**What you need to do**
Look in the listing below for the line that has "Task: View left", then return it and each following line up to and including the one with "Instruction: Click the", exactly and without pictures.

**Raw data**
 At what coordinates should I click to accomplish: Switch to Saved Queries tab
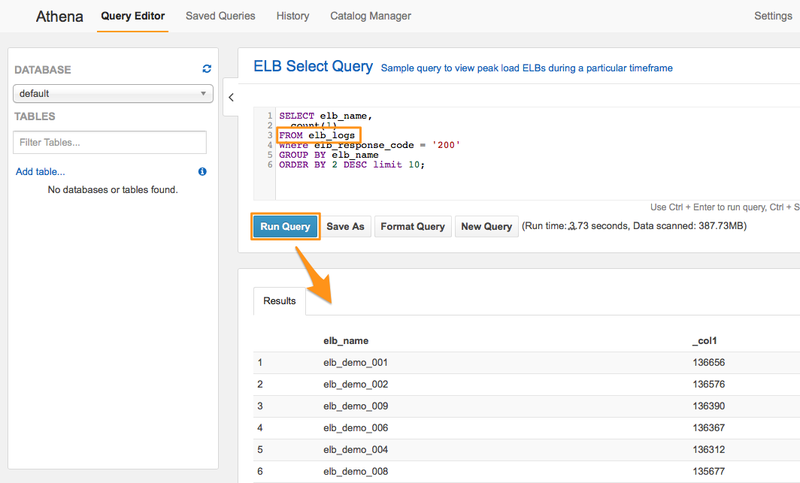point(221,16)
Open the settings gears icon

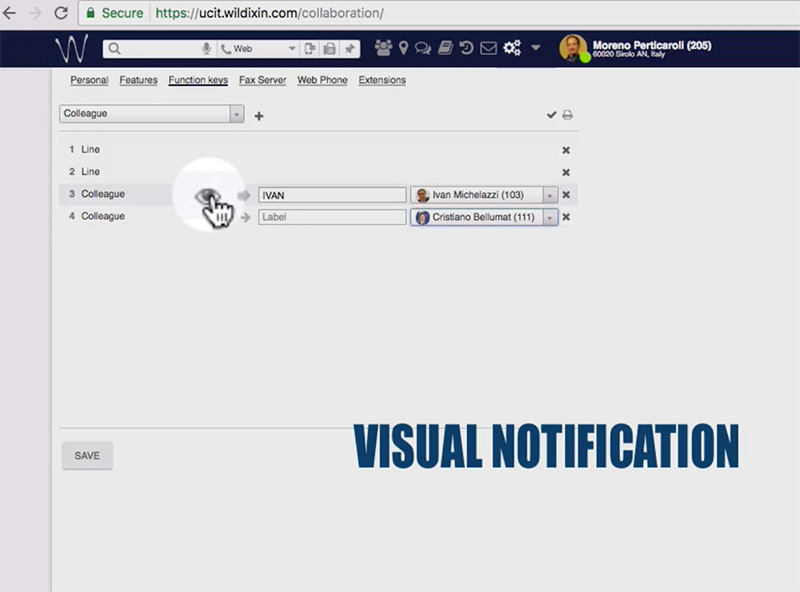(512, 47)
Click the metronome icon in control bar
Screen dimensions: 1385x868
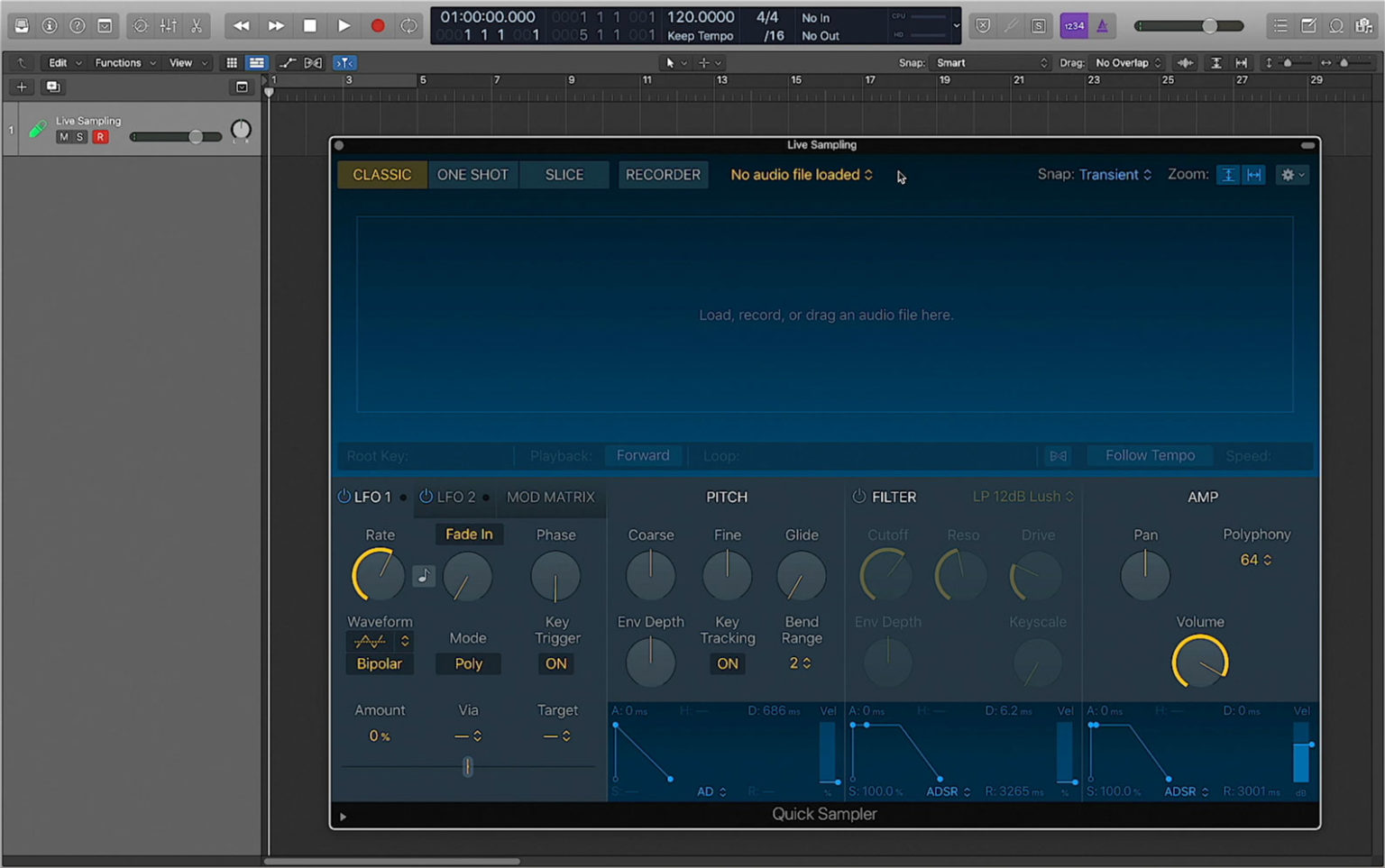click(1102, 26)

---

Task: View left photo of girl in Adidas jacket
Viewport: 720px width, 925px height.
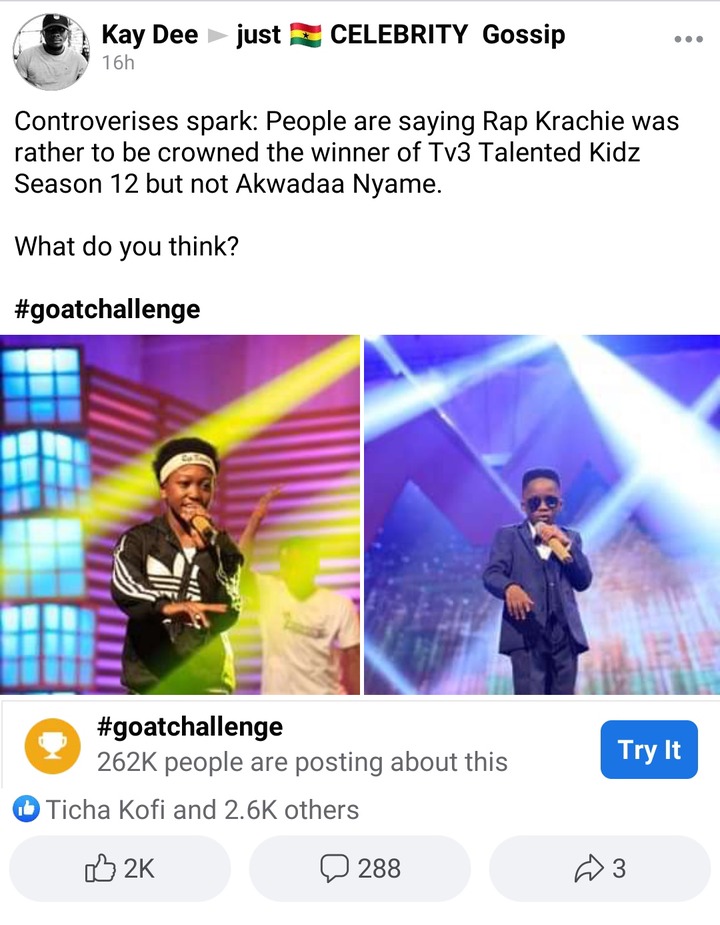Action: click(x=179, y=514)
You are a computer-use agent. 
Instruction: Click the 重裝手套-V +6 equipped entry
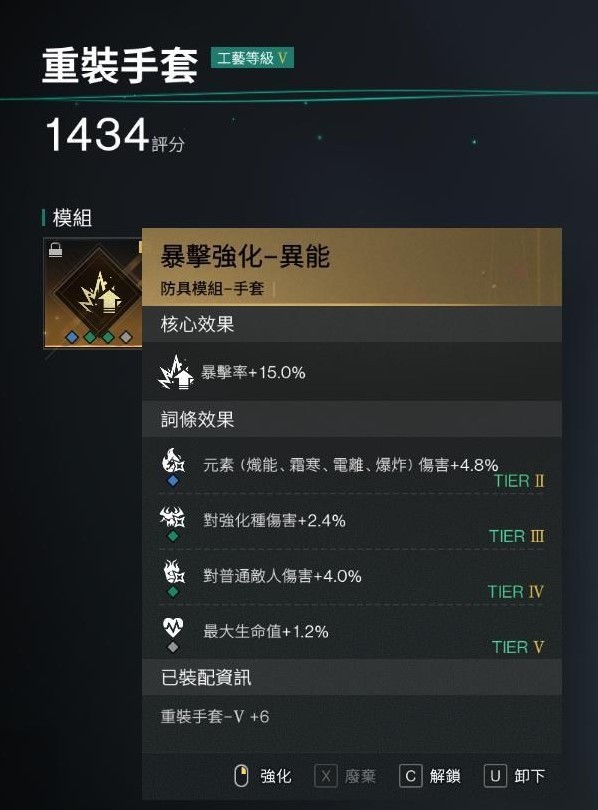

**Solved exercise**
Task: View left photo of girl in Adidas jacket
Viewport: 720px width, 925px height.
Action: click(x=179, y=514)
You are a computer-use agent. 
Instruction: Click the 重裝手套-V +6 equipped entry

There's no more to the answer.